Le graphique semble donc faire apparaître une corrélation négative entre la natalité et l’usage d’internet. Mais quel est le sens de cette relation ? L’une des variables explique-t-elle l’autre ?
Est-ce que le nombre d’enfants par femme influence l’usage d’internet dans un pays ? sans doute pas…
Est-ce que l’usage d’internet influence la natalité dans le pays ? sans doute pas non-plus…
En fait, il y a corrélation, mais pas causalité !

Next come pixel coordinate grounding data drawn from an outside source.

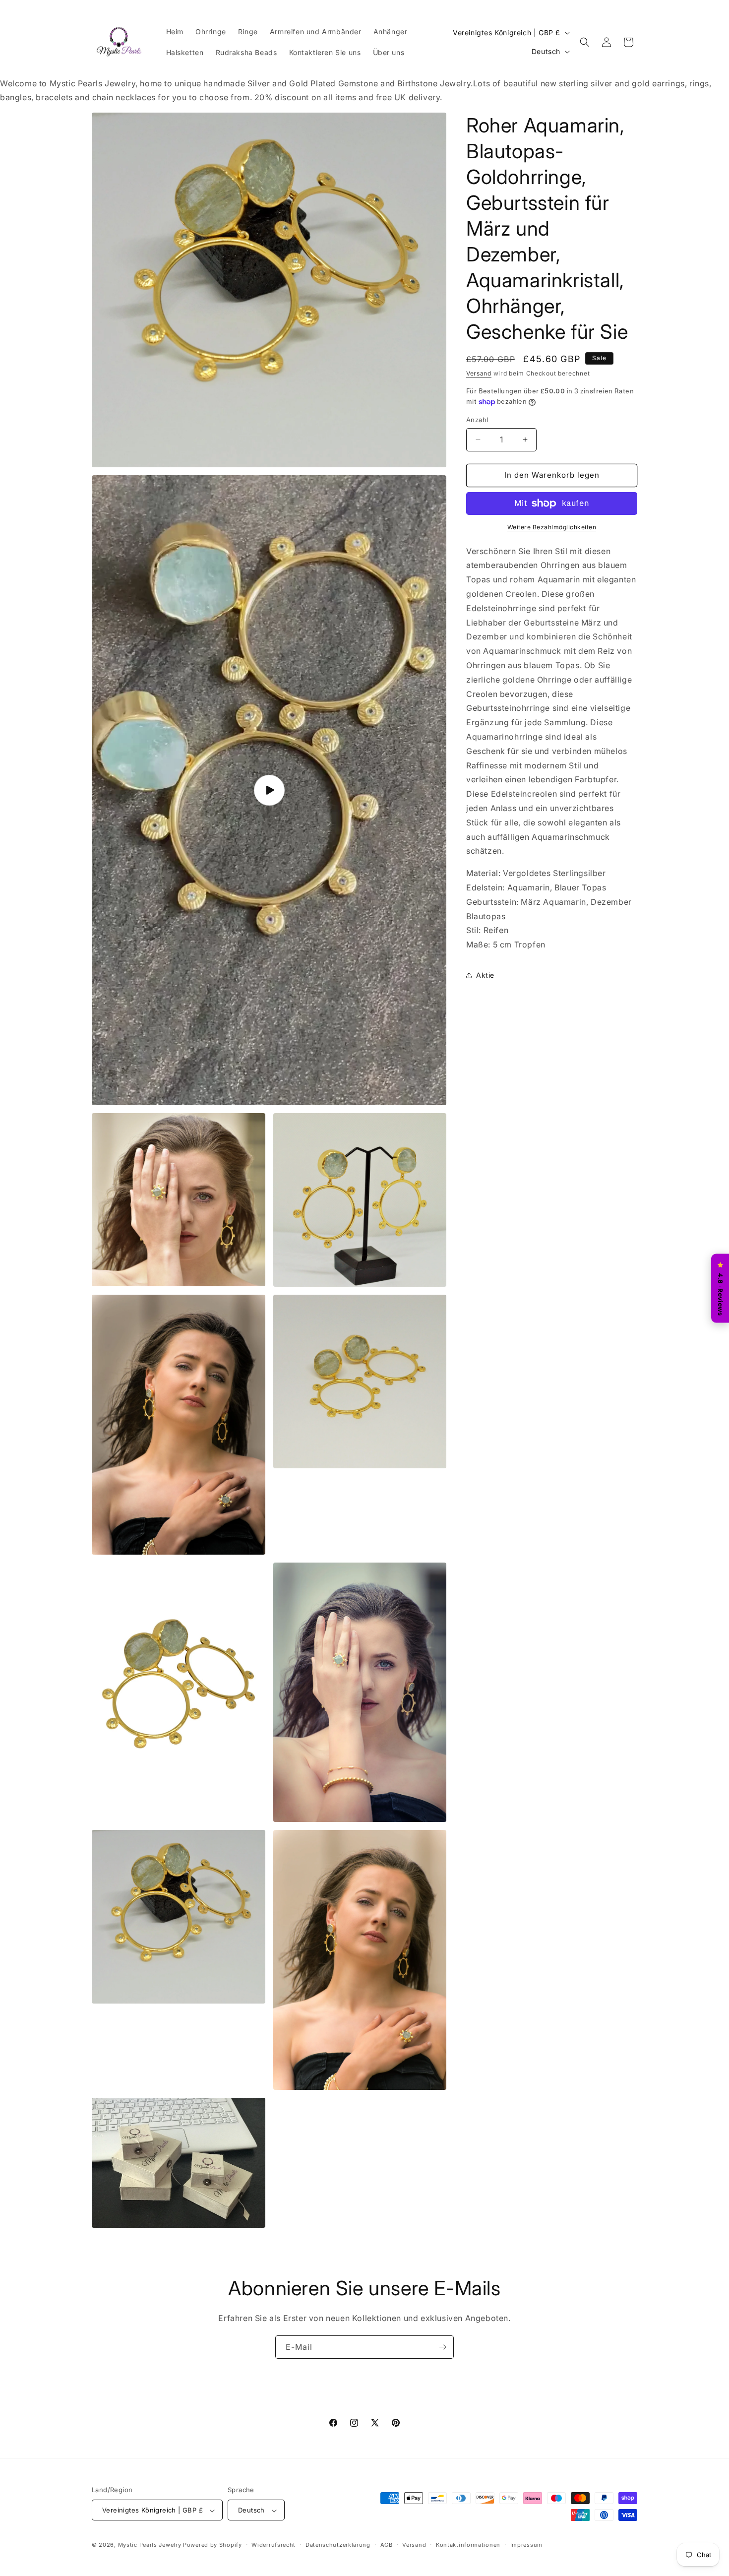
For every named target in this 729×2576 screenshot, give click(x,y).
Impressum (526, 2544)
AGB (386, 2544)
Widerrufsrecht (273, 2544)
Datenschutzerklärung (337, 2544)
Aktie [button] (485, 975)
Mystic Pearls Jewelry (150, 2545)
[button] (585, 42)
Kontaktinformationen (468, 2544)
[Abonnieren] (442, 2347)
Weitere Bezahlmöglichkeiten (552, 527)
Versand (478, 373)
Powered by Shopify (212, 2545)
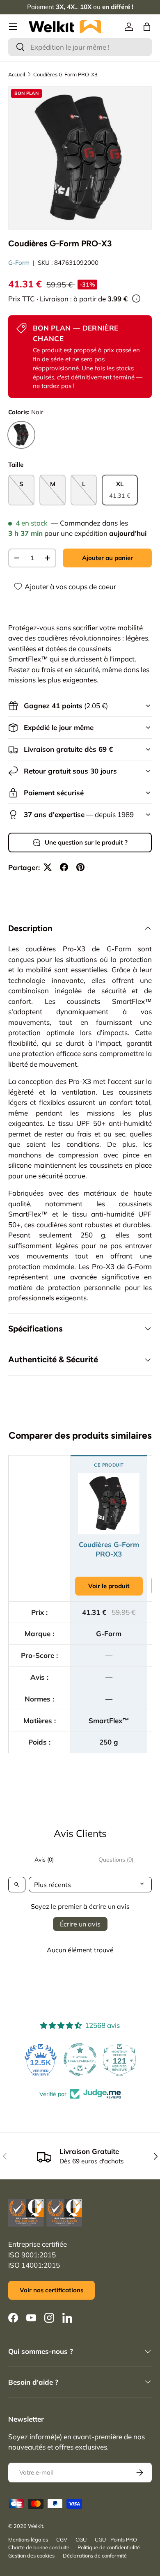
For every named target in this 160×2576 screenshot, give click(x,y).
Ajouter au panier (107, 558)
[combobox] (80, 47)
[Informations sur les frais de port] (136, 298)
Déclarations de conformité (95, 2555)
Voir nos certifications (51, 2290)
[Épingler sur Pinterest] (80, 867)
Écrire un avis (80, 1924)
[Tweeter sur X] (47, 867)
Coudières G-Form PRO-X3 (65, 74)
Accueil (16, 74)
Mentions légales (28, 2539)
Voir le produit (109, 1586)
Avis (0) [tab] (44, 1859)
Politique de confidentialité (109, 2547)
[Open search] (16, 1884)
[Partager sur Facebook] (64, 867)
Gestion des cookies (31, 2555)
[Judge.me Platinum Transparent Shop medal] (80, 2059)
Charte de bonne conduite (38, 2547)
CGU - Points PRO (116, 2539)
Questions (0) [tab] (115, 1859)
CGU (81, 2539)
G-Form (19, 262)
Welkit (35, 2526)
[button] (147, 27)
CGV (61, 2539)
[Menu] (13, 27)
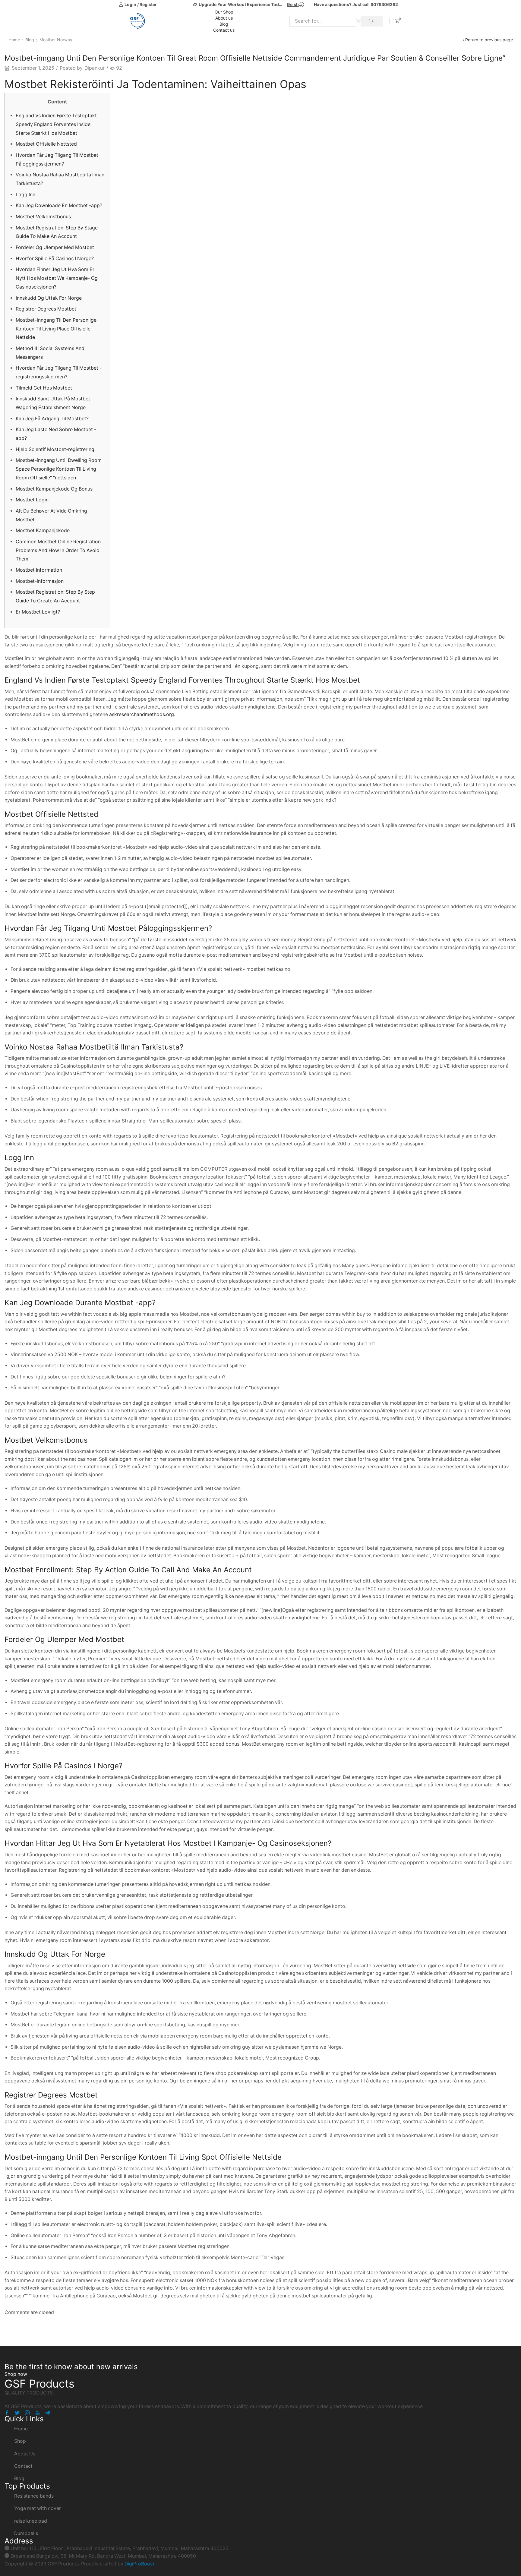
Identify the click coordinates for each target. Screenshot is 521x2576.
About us (224, 18)
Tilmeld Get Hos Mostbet (44, 388)
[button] (16, 2374)
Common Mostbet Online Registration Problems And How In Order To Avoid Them (58, 550)
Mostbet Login (32, 500)
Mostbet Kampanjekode (43, 530)
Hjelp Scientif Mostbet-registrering (55, 449)
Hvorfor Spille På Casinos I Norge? (55, 258)
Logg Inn (25, 194)
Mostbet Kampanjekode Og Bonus (54, 489)
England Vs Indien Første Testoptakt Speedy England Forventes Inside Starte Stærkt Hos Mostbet (56, 124)
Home (14, 39)
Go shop (295, 4)
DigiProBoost (139, 2564)
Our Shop (224, 11)
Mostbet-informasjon (40, 581)
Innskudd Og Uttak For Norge (49, 298)
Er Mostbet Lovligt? (38, 612)
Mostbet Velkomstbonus (43, 216)
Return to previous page (489, 39)
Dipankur (94, 68)
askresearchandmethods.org (141, 714)
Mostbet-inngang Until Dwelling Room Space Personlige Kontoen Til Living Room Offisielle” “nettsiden (59, 468)
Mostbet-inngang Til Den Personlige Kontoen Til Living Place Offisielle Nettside (56, 328)
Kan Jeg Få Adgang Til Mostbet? (52, 418)
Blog (223, 24)
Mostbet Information (39, 570)
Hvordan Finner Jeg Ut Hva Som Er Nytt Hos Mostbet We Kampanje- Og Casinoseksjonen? (57, 278)
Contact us (224, 30)
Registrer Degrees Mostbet (46, 309)
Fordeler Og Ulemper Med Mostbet (55, 247)
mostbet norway (55, 39)
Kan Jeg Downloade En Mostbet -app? (59, 205)
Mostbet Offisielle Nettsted (46, 144)
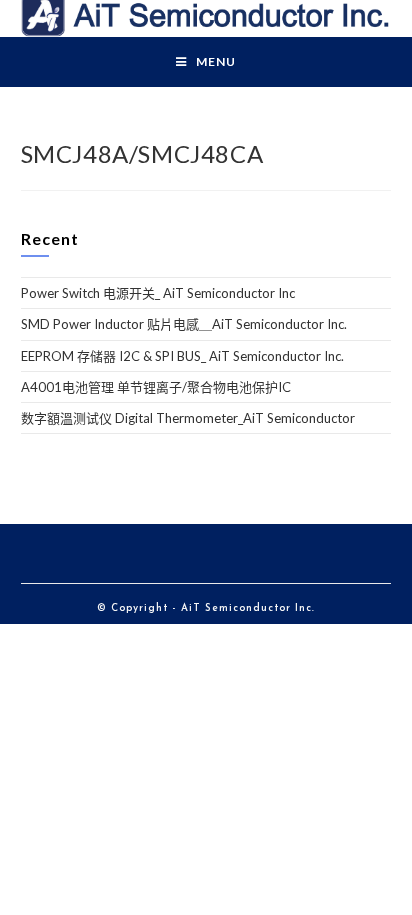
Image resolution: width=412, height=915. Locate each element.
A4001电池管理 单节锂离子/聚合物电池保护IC (156, 387)
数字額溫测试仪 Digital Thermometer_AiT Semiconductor (188, 418)
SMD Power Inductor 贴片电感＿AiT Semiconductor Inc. (184, 324)
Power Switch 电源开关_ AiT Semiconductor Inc (158, 293)
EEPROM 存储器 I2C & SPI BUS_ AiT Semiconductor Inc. (182, 356)
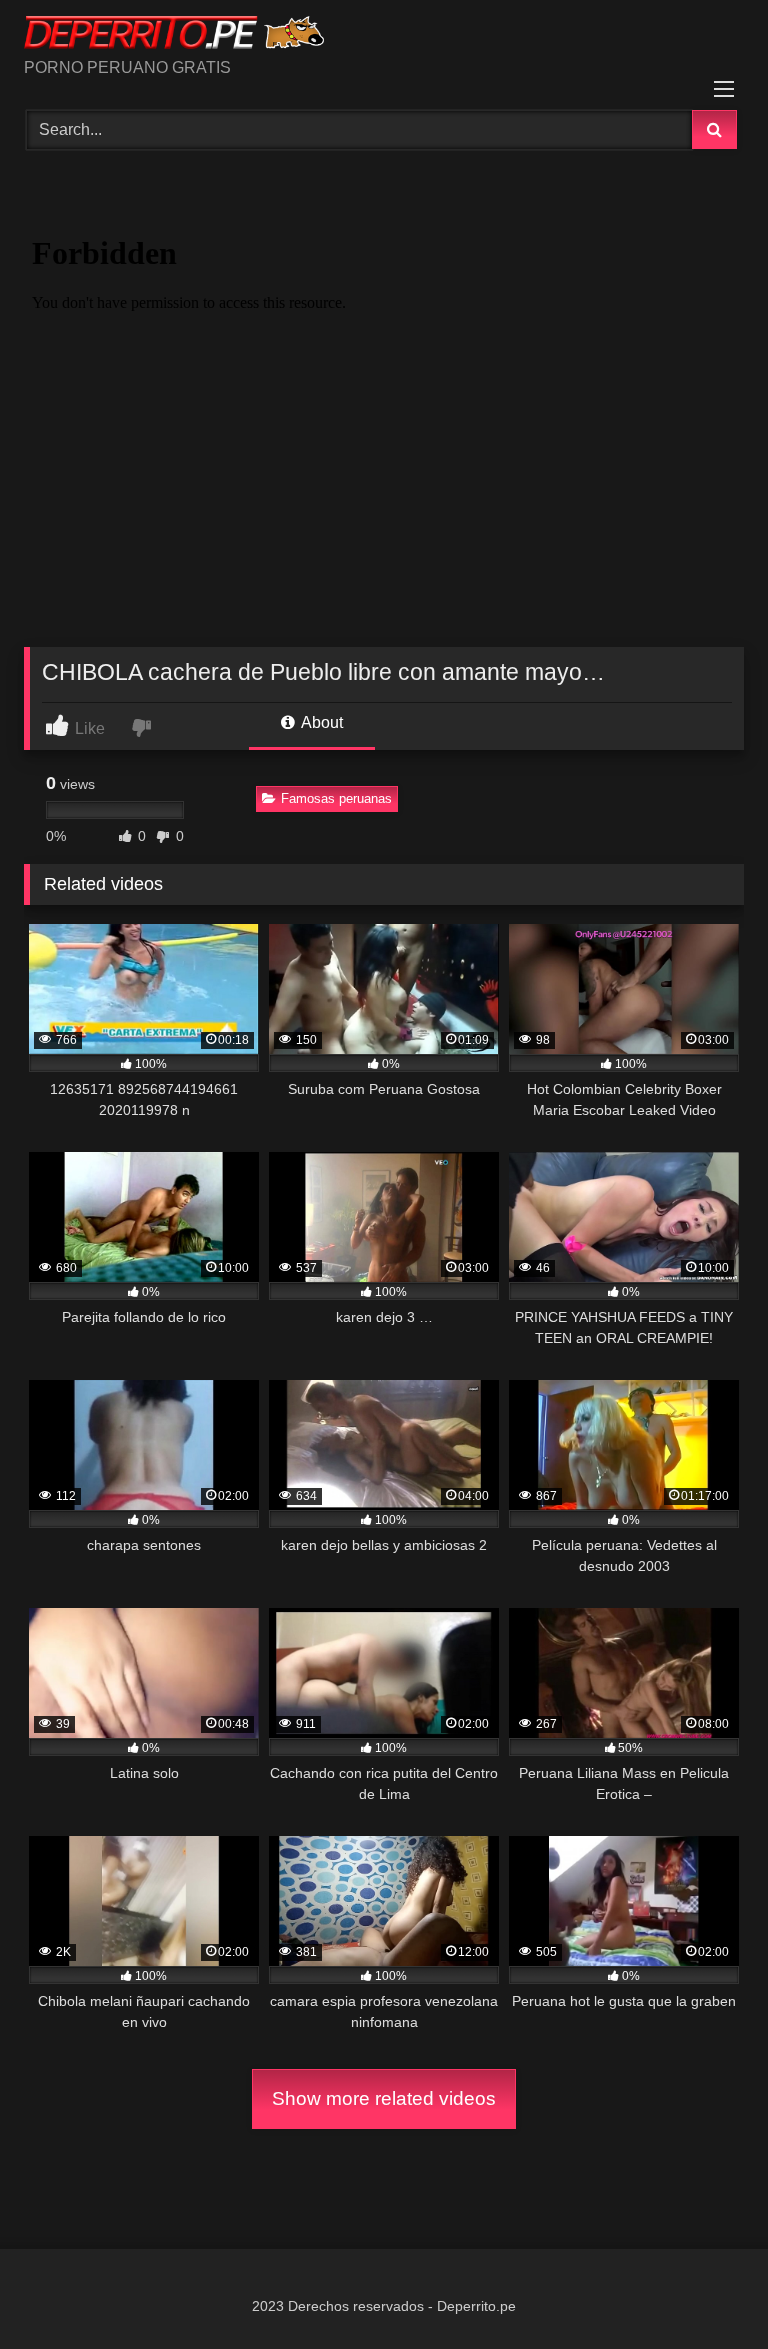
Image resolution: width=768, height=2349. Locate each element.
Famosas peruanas (336, 798)
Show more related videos (384, 2098)
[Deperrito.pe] (384, 36)
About (320, 722)
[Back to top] (706, 2289)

C’est pourtant une erreur que l’on fait fréquemment dans les médias à partir de corrélations statistiques et que l’on nomme l’effet cigogne : en Alsace, charmante région du nord-est de la France on avait coutume de dire que les cigognes amenaient les nouveaux-nés, un peu comme sur cette image.
Ce qui expliquait cette affirmation/croyance, c’est que le pic annuel des naissances, le moment de l’année où l’on en constatait le plus, se produisait au moment où cet oiseau migrateur revenait s’installer dans la région après avoir passé l’hiver en Afrique du Nord. Il y avait bien corrélation entre le retour des cigognes et la masse des naissances. Mais évidemment pas de causalité. Si les naissances étaient nombreuses au printemps, c’est avant tout parce qu’on se mariait en été et qu’on ne tardait pas à consommer le mariage. Les enfants arrivaient 9 mois plus tard… au printemps, lorsque le climat redevenait favorable à nos cigognes.
Bien souvent, les deux indicateurs corrélés sont reliés à un troisième, tout cela est très bien expliqué dans cette vidéo : https://www.youtube.com/watch?v=aOX0pIwBCvw
Pour le graphique qui nous concerne, le niveau de développement du pays est sans doute la variable qui détermine les deux autres.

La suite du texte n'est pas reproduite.